TEXT TO READ:
Chestnut Hill Cemetery

      Date(s):  Began around 1800 as Harvell family graveyard in the northern-most part of their farm in the northern-most part of Amherst, right on the New Boston town line. This farm was created in 1762 by John Harvell (Jr., 1736-1821), husbandman (farmer), when he bought 45-acre Third Division Lot 113 from his father of

Litchfield (Hillsborough County deed 10:407) to be his homestead. It would remain in the Harvell family for five generations, passed son-to-son, until sold in 1941. According to lore, their first dwelling was a log cabin until the two-story house at 89 Chestnut Hill Road was built in 1812 by the second generation, Capt./Deacon Joseph Harvell (1774-1853) who had acquired the farm in 1803 in a life lease (promise to take care of his parents for the rest of their lives). In 1808 he sold a piece of his farm, at 97 Chestnut Hill Road, to School District 9 for their first schoolhouse (deed 117:5).

REQUIREMENT A: In the records, write out the lines from the one containing "Select fuel cost value 68.44" up to and including the one containing "click(33, 43)", and nothing more.
REQUIREMENT B: Extend the Chestnut Hill Cemetery history from where it stops.
The text on Chestnut Hill Cemetery and the records are unrelated and stand on their own.

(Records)

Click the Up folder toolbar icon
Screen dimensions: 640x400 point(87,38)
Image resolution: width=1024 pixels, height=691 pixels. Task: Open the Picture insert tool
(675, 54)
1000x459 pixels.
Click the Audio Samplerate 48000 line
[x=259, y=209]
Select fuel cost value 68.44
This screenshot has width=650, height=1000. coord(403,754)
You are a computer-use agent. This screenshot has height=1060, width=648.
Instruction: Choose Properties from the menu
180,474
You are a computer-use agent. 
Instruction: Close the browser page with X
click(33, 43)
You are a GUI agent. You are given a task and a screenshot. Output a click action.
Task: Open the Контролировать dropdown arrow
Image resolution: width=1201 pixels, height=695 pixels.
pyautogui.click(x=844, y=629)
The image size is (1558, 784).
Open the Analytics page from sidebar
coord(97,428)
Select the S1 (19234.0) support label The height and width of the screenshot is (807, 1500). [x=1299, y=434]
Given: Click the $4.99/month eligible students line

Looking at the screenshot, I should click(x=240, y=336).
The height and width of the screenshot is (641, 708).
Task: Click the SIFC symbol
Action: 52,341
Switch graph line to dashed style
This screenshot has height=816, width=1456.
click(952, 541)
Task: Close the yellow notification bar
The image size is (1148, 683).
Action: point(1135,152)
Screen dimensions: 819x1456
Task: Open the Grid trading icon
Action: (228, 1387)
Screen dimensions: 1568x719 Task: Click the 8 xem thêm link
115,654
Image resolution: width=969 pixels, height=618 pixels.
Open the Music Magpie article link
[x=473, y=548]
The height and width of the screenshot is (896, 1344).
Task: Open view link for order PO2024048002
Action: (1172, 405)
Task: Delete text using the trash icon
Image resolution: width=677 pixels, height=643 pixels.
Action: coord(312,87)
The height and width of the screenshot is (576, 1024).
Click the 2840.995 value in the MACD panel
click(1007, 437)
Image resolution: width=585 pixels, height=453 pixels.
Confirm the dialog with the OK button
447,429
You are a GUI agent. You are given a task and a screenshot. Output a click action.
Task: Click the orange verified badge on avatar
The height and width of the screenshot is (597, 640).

EXERCISE RESPONSE A:
Select fuel cost value 68.44
This screenshot has width=650, height=1000. coord(403,754)
You are a computer-use agent. This screenshot has height=1060, width=648.
Instruction: Choose Properties from the menu
180,474
You are a computer-use agent. 
Instruction: Close the browser page with X
click(33, 43)

EXERCISE RESPONSE B:
      At Town Meeting of 1828, twelve men including Solomon Barron, Isaac Colby, Levi Dodge, Joseph Harvel, John Haseltine, Luther Melendy, and Nathaniel Melendy “were by vote of the town exempted from paying any part of the expense of the new grave-yard laid outwest of the vestry” (now called Meadowview). (Names lare isted in Secomb’s History, p. 441-442, without explanation.) Given that all these taxpayers lived in the northern part of town, the reason for the exemption was that their families were already utilizing the Harvell family graveyard.

      In 1830,  the Town of Amherst bought the existing graveyard on half an acre on Chestnut Hill, bounded on the west by the east side of the “road leading to Goffstown” and on the north by New Boston town line from Joseph Harvell of Amherst, “gentleman,” for $21, on condition that it forever be a burying ground for Amherst residents of the vicinity  & residents of three particular New Boston farms (deed 166:134).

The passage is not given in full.